Endometriosis is another common condition among women with CPP, affecting more than half of the patients diagnosed with CPP. Symptoms include pain during sexual intercourse (dyspareunia), cyclical perimenstrual lower abdominal pelvic pain, symptom flares after sexual intimacy, and irritative voiding in case of urinary tract involvement. A definitive diagnosis of endometriosis requires visual confirmation of the lesion during laparoscopy and histologic confirmation of the presence of both ectopic endometrial glands and stroma.

The Overlap Between Interstitial Cystitis and Endometriosis

Research has demonstrated a high rate of overlap between IC and endometriosis in patients with CPP. This overlap poses challenges in diagnosis and treatment, as the presence of one condition does not preclude the existence of the other. Therefore, it is crucial to consider both conditions in the evaluation of patients with CPP.

Diagnosis of Interstitial Cystitis

The diagnosis of IC and endometriosis involves various tests and procedures, including the Potassium Sensitivity Test (PST), cystoscopy with hydrodistention, and laparoscopy.

Laparoscopy

Laparoscopy for direct visualization of endometriosis lesions and taking a biopsy is the gold standard for endometriosis diagnosis.

Read more: The Different Tests Used to Diagnose Endometriosis 

Potassium Sensitivity Test (PST)

The PST is a diagnostic test developed to detect abnormal permeability of the bladder epithelium, a key factor in the pathophysiology of IC. Previous studies have validated the use of the PST in diagnosing IC, particularly at the early stages of the disease.
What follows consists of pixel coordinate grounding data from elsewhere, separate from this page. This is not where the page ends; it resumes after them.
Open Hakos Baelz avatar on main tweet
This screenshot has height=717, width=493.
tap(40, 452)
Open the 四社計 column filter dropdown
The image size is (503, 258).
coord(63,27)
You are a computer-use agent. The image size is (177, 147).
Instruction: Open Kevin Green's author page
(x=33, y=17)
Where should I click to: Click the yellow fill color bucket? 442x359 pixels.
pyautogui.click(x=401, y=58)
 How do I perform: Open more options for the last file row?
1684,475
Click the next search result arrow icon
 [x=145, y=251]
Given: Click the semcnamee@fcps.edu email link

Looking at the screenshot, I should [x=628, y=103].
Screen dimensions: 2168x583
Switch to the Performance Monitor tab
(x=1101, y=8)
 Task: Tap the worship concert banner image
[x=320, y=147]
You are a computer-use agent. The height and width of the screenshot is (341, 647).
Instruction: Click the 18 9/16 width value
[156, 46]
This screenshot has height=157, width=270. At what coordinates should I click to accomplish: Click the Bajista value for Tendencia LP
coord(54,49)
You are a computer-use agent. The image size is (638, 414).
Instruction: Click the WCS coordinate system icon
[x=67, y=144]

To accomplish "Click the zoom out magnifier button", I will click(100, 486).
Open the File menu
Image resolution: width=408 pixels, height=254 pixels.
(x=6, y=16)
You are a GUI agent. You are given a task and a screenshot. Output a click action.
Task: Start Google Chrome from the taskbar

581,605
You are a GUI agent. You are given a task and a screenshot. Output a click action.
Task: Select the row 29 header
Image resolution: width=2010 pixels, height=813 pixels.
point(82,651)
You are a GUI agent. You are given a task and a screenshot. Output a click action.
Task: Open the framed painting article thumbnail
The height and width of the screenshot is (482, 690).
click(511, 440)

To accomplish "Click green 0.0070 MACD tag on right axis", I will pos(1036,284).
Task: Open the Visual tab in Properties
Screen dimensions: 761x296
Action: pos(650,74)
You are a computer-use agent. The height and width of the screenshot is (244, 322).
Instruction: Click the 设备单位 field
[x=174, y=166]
Cystoscopy with Hydrodistention

Cystoscopy with hydrodistention is a diagnostic procedure often used to confirm the presence of IC. The bladder is filled with sterile water under passive hydrostatic pressure, then slowly drained. The presence of submucosal petechial hemorrhages, or glomerulations, confirms the diagnosis of IC.

Biopsy

During cystoscopy under anesthesia, your provider may remove a sample of tissue (biopsy) from the bladder and the urethra for examination under a microscope. This is to check for bladder cancer and other rare causes of bladder pain.

Urine cytology

Your provider collects a urine sample and examines the cells to help rule out cancer.

Conclusion

This article highlights the complex interplay between IC and endometriosis in the context of CPP. It underscores the need for careful evaluation and simultaneous consideration of these conditions in patients with CPP. A multidisciplinary approach, including the use of PST and concurrent cystoscopy and laparoscopy, is crucial for accurate diagnosis and effective treatment of concurrent interstitial cystitis and endometriosis.